Less Wrong has the highest accuracy and signal to noise ratio of any blog I've seen, other than those that limit themselves to narrow specialties. In fact, I doubt anyone here knows a better one. The difference is very large. While we are certainly not perfect, errors on Less Wrong are rarer and much more likely to be spotted and corrected than on any similar site, so a community consensus here is a very strong signal of clarity and correctness.
As a result, Less Wrong is well positioned to find and correct errors in the public discourse. Less Wrong should confront wrongness wherever it appears. Wherever large amounts of utility depend on clear and accurate information, it's not already prevalent, and we have the ability to produce or properly filter that information, then we ought to do so and lots of utility depends on it. Even if it's incompatible with status signaling, or off topic, or otherwise incompatible with non-vital social norms.
So I propose the following as a community norm. If a topic is important, the public discourse on it is wrong for any reason, it hasn't appeared on Less Wrong before, and a discussion on Less Wrong would probably bring clarity, then it is automatically considered on-topic. By important, I mean topics where inaccurate or confused beliefs would cost lots of utility for readers or for humanity. Approaching a topic from a new and substantially different angle doesn't count as a duplicate.
EDIT: This thread is producing a lot of discussion about what Less Wrong's norms should be. I have proposed a procedure for gathering and filtering these discussions into a top-level post, which would have the effect of encouraging people to enforce them through voting and comments.
Less Wrong does not currently provide strong guidance about what is considered on topic. In fact, Less Wrong generally considers topic to be secondary to importance and clarity, and this is as it should be. However, this should be formally acknowledged, so that people are not discouraged from posting important things just because they think they might be off topic! Determining whether something is on topic is a trivial inconvenience of the worst sort.
When writing posts on these topics, it is a good idea to call out any known reasons why the public discourse may have gone awry, to avoid hitting the same traps. If there's a related but different position that's highly objectionable, call it out and disclaim against it. If there's a standard position which people don't want to or can't safely signal disagreement with, then clearly label which parts are true and which aren't. Do not present distorted views of controversial topics, but more importantly, do not present falsehood as truth in the name of balance; if a topic seems to have two valid opposing sides, it probably means you don't understand it well enough to tell which is correct.
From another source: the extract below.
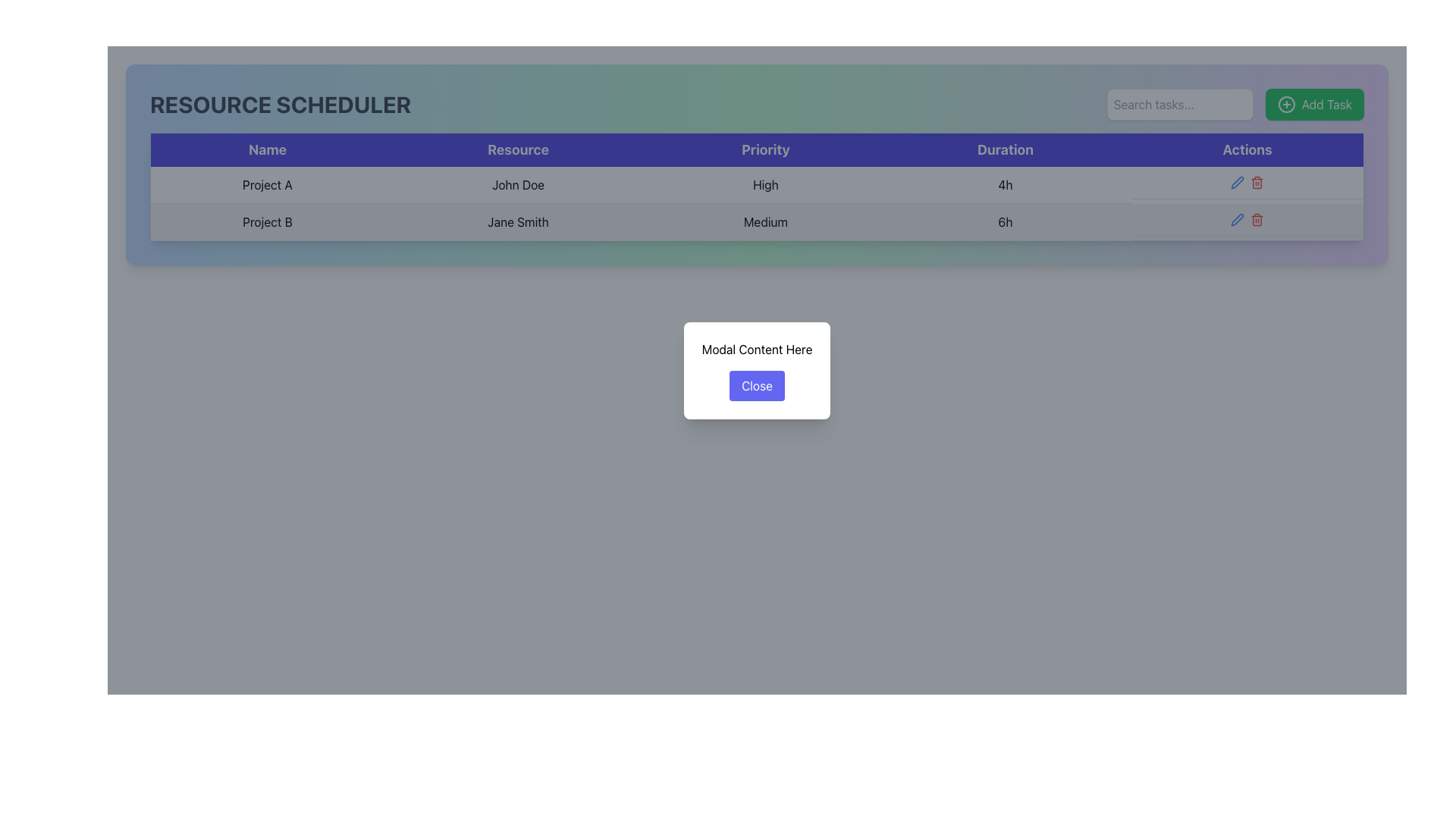 The width and height of the screenshot is (1456, 819). Describe the element at coordinates (518, 184) in the screenshot. I see `the text cell containing 'John Doe' in the second column of the table, located in the first row associated with 'Project A'` at that location.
If there are norms suppressing discussion, call them out, check for valid justifications, and if they're unjustified or the issues can be worked around, ask readers not to enforce them.
I would like to add a list of past Less Wrong topics which had little to do with bias, except that the public discourse was impaired by it. These have already been discussed so they would be discouraged as duplicates rule (except for substantially new approaches), but they are good examples of the sorts of topics we should all be looking for. The accuracy of criminal justice (which we looked at in the particular case of Amanda Knox); religion, epistemology, and death; health and nutrition, akrasia, specific psychoactive drugs and psychoactive drugs in general; gender relations, racial relations, and social relations in general; social norms in general and the desirability of particular norms; charity in general and the effectiveness of particular charities, philosophy in general and the soundness of particular philosophies.
By inadequate public discourse, I mean that either (a) they're complex enough that most information sources are merely useless and confusing, (b) social norms make them hard to talk about, or (c) they have excessive noise published about them due to bad incentives. Our job is to find more topics, not in this list, where correctness is important and where the public dialogue is substantially inadequate. Then write something that's less wrong.
I haven't read any popular book on economics, but what you (and Hanson) say about physics popular books sounds right. That's the reason I don't like popular books on physics (I am a physicist). The presented ideas are counterintuitive, and, at the best, the counterintuitiveness is countered by some arbitrary loose analogy, which may be reinterpreted in a completely different way without much difficulties. What is worse, people seem to like exactly this obscure quality of such books.
(Once I had read a popular book by Landau and Kitajgorodskij and I really liked it, but it was about Newtonian mechanics mainly, and I think it included several equations. A book about cosmology, quantum physics or even string theory without any equation at all - save the ever popular E=mc² - can hardly convey any meaningful information.)